A personal response to the constitutional change being forced on Norfolk Island by Australia. Will we lose far more than we gain?

Sunday, April 09, 2006

SPEAKING UP ABOUT THE NORFOLK LANGUAGE

In a 1914 Memorandum relating to Norfolk Island, Atlee Hunt, Secretary of the Commonwealth's Department of External Affairs, referred to "The Local Jargon" of Norfolk Island as follows:

"It is not picturesque nor effective, and justifies its description as "a barbarous attempt to garrotte the English language". Its use contributes to maintain a spirit of exclusiveness among these folk, and for this reason, as well as because it has no merits to justify its continual existence, it is hoped that its employment may be discouraged in every way."

A new rule introduced in our school in 1915 forbade the use of anything but "the King's English" being spoken during school hours. The penalty for lapsing into Norfolk was to copy out 100's of lines to the effect that "I must not talk gibberish at school." Anderson, the headmaster at the time, predicted the Norfolk language would die out in a few generations.

Fortunately, banning the language could not extinguish it....in fact, it may well have led to its being used more fervently in defiance. Culture is something that not only sustains a people in adversity, but is often stimulated by it. The language was the natural means by which the people of this island communicated and interacted with one another. Only the Norfolk idiom can express those things that are peculiar to the island, both tangible and intangible. They are not easily translated into English.
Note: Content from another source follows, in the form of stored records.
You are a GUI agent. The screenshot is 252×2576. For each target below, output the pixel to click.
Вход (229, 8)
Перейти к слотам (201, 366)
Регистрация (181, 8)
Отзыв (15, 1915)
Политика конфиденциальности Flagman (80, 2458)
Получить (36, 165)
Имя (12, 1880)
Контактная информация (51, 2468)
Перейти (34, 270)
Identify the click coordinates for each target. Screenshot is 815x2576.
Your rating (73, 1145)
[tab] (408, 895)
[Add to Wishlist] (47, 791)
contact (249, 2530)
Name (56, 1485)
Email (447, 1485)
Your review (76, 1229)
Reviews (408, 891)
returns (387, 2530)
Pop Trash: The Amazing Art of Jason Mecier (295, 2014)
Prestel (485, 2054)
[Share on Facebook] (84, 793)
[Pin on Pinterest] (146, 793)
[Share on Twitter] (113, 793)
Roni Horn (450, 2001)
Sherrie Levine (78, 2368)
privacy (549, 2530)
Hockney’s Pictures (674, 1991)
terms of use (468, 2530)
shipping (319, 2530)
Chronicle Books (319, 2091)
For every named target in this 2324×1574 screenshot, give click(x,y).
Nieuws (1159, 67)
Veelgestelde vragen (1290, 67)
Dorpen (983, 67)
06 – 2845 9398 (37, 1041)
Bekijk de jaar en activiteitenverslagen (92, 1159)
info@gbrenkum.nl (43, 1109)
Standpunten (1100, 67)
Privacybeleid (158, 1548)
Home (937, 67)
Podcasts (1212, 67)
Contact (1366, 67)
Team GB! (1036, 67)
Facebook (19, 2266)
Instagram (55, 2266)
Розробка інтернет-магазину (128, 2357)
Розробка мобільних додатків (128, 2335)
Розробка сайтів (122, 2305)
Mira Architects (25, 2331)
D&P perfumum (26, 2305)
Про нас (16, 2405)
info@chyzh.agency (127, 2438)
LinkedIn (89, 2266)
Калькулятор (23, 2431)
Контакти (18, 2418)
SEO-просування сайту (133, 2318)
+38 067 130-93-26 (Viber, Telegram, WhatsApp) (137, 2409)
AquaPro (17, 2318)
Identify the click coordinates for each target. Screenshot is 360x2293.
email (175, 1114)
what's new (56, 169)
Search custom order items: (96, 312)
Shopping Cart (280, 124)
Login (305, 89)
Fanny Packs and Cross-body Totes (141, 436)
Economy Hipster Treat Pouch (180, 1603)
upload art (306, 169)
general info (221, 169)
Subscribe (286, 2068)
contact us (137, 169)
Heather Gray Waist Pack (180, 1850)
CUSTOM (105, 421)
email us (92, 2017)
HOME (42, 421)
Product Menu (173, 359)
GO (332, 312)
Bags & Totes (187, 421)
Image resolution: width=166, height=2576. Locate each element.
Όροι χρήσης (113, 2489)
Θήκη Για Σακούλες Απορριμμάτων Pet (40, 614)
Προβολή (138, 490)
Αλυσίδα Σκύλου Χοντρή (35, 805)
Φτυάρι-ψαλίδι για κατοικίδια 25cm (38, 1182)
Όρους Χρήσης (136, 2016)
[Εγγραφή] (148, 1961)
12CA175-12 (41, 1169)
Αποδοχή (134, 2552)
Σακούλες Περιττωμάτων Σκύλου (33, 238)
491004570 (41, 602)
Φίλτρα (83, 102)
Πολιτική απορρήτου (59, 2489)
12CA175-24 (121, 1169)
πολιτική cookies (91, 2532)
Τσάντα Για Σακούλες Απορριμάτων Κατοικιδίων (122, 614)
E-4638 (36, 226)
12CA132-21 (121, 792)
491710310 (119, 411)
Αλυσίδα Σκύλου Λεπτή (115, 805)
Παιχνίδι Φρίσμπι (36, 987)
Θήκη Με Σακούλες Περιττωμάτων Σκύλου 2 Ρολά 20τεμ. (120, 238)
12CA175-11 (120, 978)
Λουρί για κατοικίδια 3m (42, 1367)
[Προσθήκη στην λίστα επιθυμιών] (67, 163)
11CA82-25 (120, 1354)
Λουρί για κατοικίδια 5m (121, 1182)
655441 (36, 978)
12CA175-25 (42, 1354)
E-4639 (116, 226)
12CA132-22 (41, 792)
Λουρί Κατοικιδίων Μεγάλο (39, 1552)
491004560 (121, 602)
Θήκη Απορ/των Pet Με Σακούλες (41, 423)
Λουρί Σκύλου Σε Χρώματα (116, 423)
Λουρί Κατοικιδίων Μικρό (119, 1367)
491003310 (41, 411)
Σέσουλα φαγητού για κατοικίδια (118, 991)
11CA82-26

In 2004 the JSC Committee recommended the preservation of the Norfolk language. (Funny how Australia's policies are always changing, while Norfolkers have steadily stuck with the same aspirations from Day One.) A worthy aim, on the surface. But when Australia takes on a cause like the Norfolk language, it is a bit of a worry, especially when they state that it is "in Australia's national interest". Here is a nation which thinks it understands Aboriginal culture just because it acknowledges traditional owners on public occasions, organises the occasional dance display, and hangs a bit of Aboriginal art here and there. The track record on Aboriginal culture is not good.

Now when people talk about preserving things, I have images of museums, with dinosaur bones, small animal foetuses in bottles, or stuffed animals displayed in their "natural setting." But it doesn't matter how much money you throw at something to preserve and display it, or even to record, document and teach it, you will not breathe life into it.

Language, like other aspects of culture, cannot be kept alive by being isolated, described, analysed, dissected etc or kept in a showcase. It is kept alive by being spoken and used by the people who have grown up with it. It is a living thing, and expresses ideas, personal characteristics, feelings, values, activities, and shared memories that belong to those people.

Now if you succeed in squashing the spirit of those people, changing the way they deal with and interact with one another and altering their social and cultural environment.......

If you make it difficult for them to pursue those activities which have sustained the community for two centuries, and turn the island into a place that their families and young people can no longer call home......

If you take away away their distinct identity and substitute the "Average Australian" one......

Then no amount of documenting or teaching alone will keep that language alive.

The language, and the Norfolk traditions, character, values and activities it describes will just become museum relics, like other aspects of the island's unique culture.

If Australia's plans for property taxes are brought to fruition......

If we lose our control over Immigration.....

If our Norfolk people are displaced by a homogenised Australian community.......

we may no longer have anyone left here who speaks or understands Norfolk...or even cares!